Para quem não conheceu o programa, tentarei explicar mais ou menos seu funcionamento. Cada usuário escolhia um apelido, um nickname, e uma vez conectado a algum servidor (cada rede de IRC unificava vários servidores, que geralmente eram mantidos em máquinas de provedores de acesso a internet; a importância de uma rede era medida justamente pelo número de servidores e de usuários conectados a ela), ele escolhia em quais salas de conversa iria entrar. Essas salas eram chamadas de "canais", e cada cidade tinha seu próprio "canal". O daqui se chamava "Feira"; o de João Pessoa (PB), onde fiz vários amigos, se chamava "Jampa", e por aí vai. Havia também, claro, as salas temáticas, como "Hardware" e "Ajuda", que eram canais de suporte aos usuários.
Como todo bom nerd, eu era muito tímido. (Hoje já não sou um nerd, mas continuo tímido; não tanto quanto antes, graças a Deus.) E nada melhor para um tímido do que uma tela de computador. Afinal, só por aqui é possível ter (ou forjar) uma eloquência e um charme que muitas vezes não conseguimos revelar (ou realmente não temos) pessoalmente. Foi por isso que, desde o princípio, apostei todas as minhas fichas no mIRC, para conseguir uma namorada.
Ora, todo santo dia alguém me vinha com a conversa de que "pegou" uma garota no fim de semana e estava com outro encontro marcado para alguns dias depois. Quem era cara de pau e não muito feio certamente bateu recordes de "pegação" naqueles anos. Porque não precisava ser um galã. Geralmente os galãs tinham namorada ou já estavam com fama de "galinhas", o que espantava as garotas mais certinhas. E algumas delas, acreditem, eram (são!) bonitas. E lá fui eu atrás delas.
Mas não era tão fácil. As meninas mais certinhas geralmente eram também as mais difíceis. A abordagem virtual variava pouco: "Oi, td bem? Quer teclar?". Algumas respondiam com um "não" que, se não fazia barulho, derrubava o ego, causando uma leve (?) sensação de fracasso. Que, é óbvio, durava pouco. Só o tempo de escolher um outro nick e fazer mais uma vez a mesma pergunta.
Nessas idas e vindas, confesso a vocês, não tive sucesso nenhum. Me apaixonei, sim, algumas vezes, não tenho vergonha de admitir. Isso fez com que a conta telefônica da nossa casa chegasse a níveis nunca dantes vistos. Outra consequência nefasta dessas paixões virtuais foi a queda drástica do meu desempenho escolar. Se bem que, na verdade, a culpa disso foi minha vontade de dominar o mundo pelo mIRC. Uma pena eu não ter encontrado outro Cérebro, apenas Pinkys.
Mas voltemos às paixões. A internet mostra que podemos ainda nos apaixonar pelas ideias de alguém, pela sua conversa, pelas afinidades, e não apenas por um par de coxas e seios volumosos. É possível se apaixonar por caracteres, por fotos, por sorrisos lindos e distantes. Depois, nos apaixonamos pela voz e pelo riso gostoso que nos chegam instantaneamente através de fios. Nos apaixonamos pelo "desliga você primeiro". Mas tudo isso pode naufragar no primeiro encontro. É quando você descobre que aquela voz de bebê na verdade tem quase 100 quilos e você, ora, você é apenas um pirralho com menos de 50.

Material extraído:
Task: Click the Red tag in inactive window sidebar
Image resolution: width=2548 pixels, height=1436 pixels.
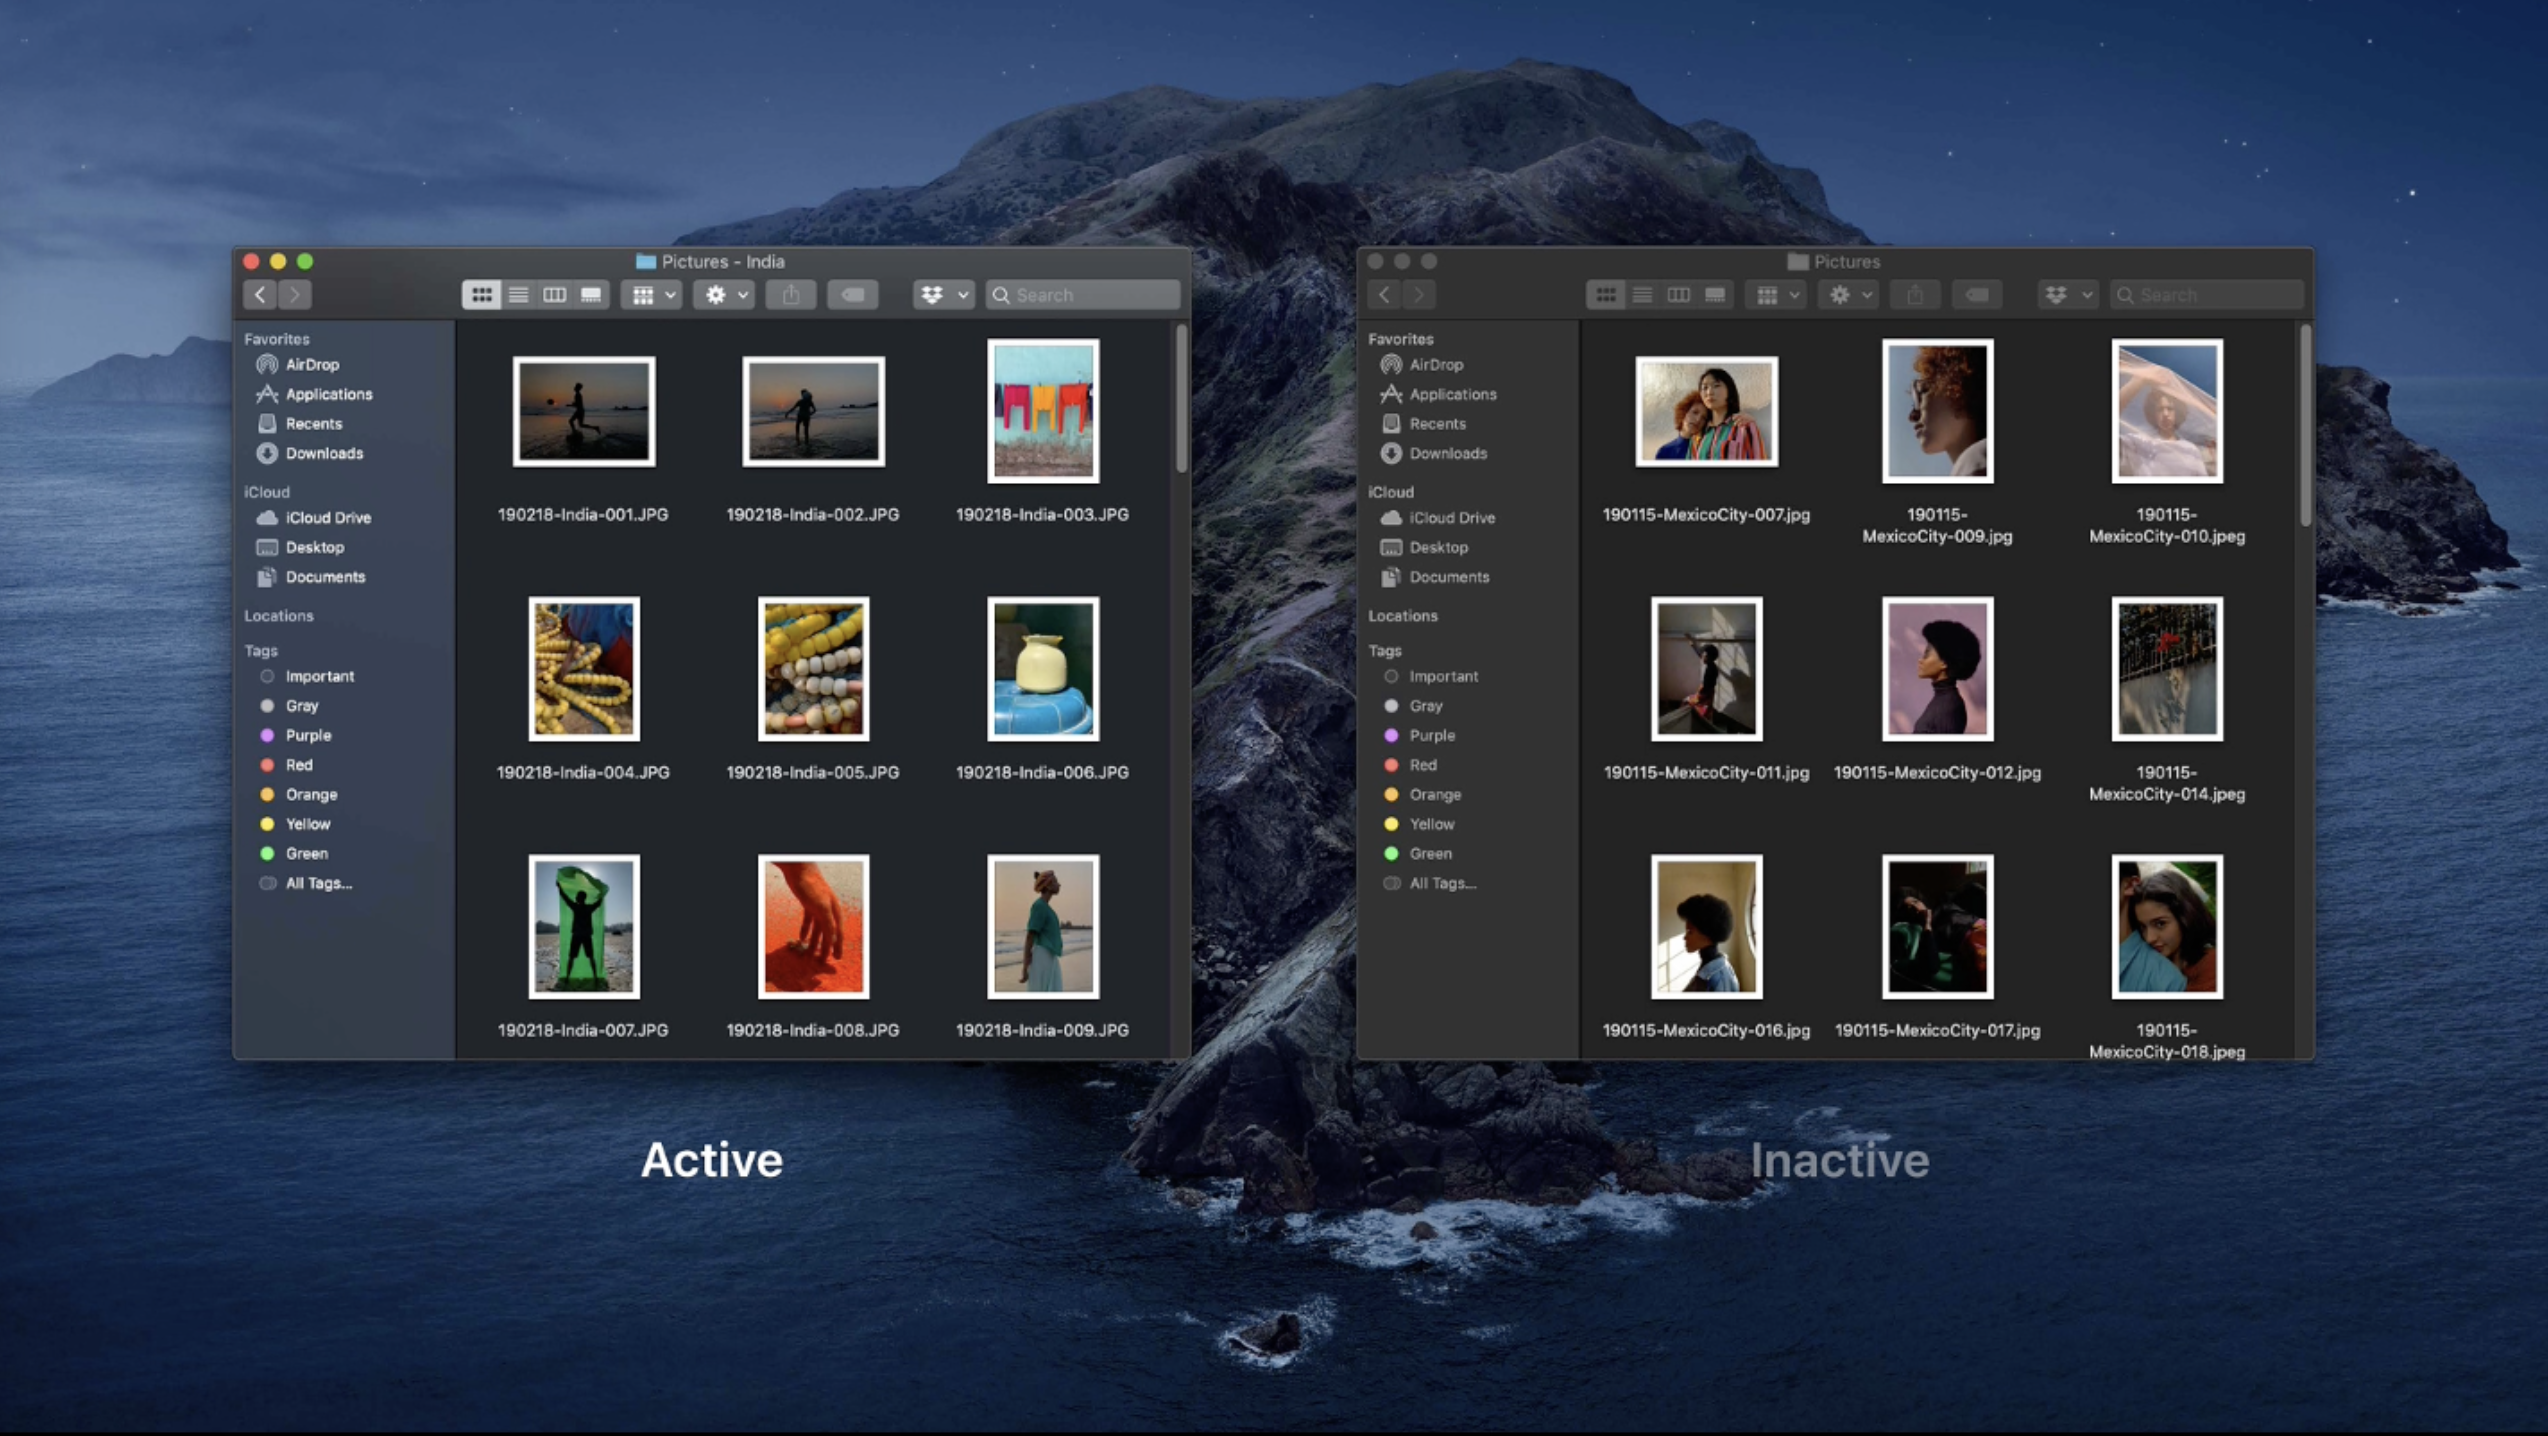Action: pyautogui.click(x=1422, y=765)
---
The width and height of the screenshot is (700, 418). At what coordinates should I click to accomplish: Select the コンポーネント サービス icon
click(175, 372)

Tarefas do exercício:
A - Substitua "tela de computador" por "tela de celular" e reproduza o texto sobre o mIRC, tudo desde "Como todo bom" até "conseguir uma namorada.".
B - No texto sobre o mIRC, qual era o nome do canal de João Pessoa?
C - Prossiga com o texto sobre o mIRC a partir da última frase apresentada.

Respostas por tarefa:
A -
Como todo bom nerd, eu era muito tímido. (Hoje já não sou um nerd, mas continuo tímido; não tanto quanto antes, graças a Deus.) E nada melhor para um tímido do que uma tela de celular. Afinal, só por aqui é possível ter (ou forjar) uma eloquência e um charme que muitas vezes não conseguimos revelar (ou realmente não temos) pessoalmente. Foi por isso que, desde o princípio, apostei todas as minhas fichas no mIRC, para conseguir uma namorada.

B - "Jampa".

C -
O que era uma pena, certamente. Porque você, o tímido, o que não pegava ninguém, enfim poderia chegar no colégio triunfante, na segunda-feira, dizendo que no fim de semana havia "pegado" a linda, a inteligentíssima, a super-gente-fina "Flor de Lis". Isto se ela não tivesse "omitido" certas características físicas suas e, na verdade, fosse mesmo digna do nick "Willy".
Bom, deixemos as decepções de lado e falemos de casos mais amenos. Como quando cheguei a enviar um buquê de flores para uma garota, porque, como nos ensinam os filmes, toda mulher se derrete por um buquê de flores. Infelizmente, os filmes não nos preparam para as mulheres que não se derretem por um buquê de flores. Resultado: gastei dinheiro à toa e não ganhei sequer um selinho. Só um abraço, um beijo na bochecha e, claro, a sua amizade (bah!)
.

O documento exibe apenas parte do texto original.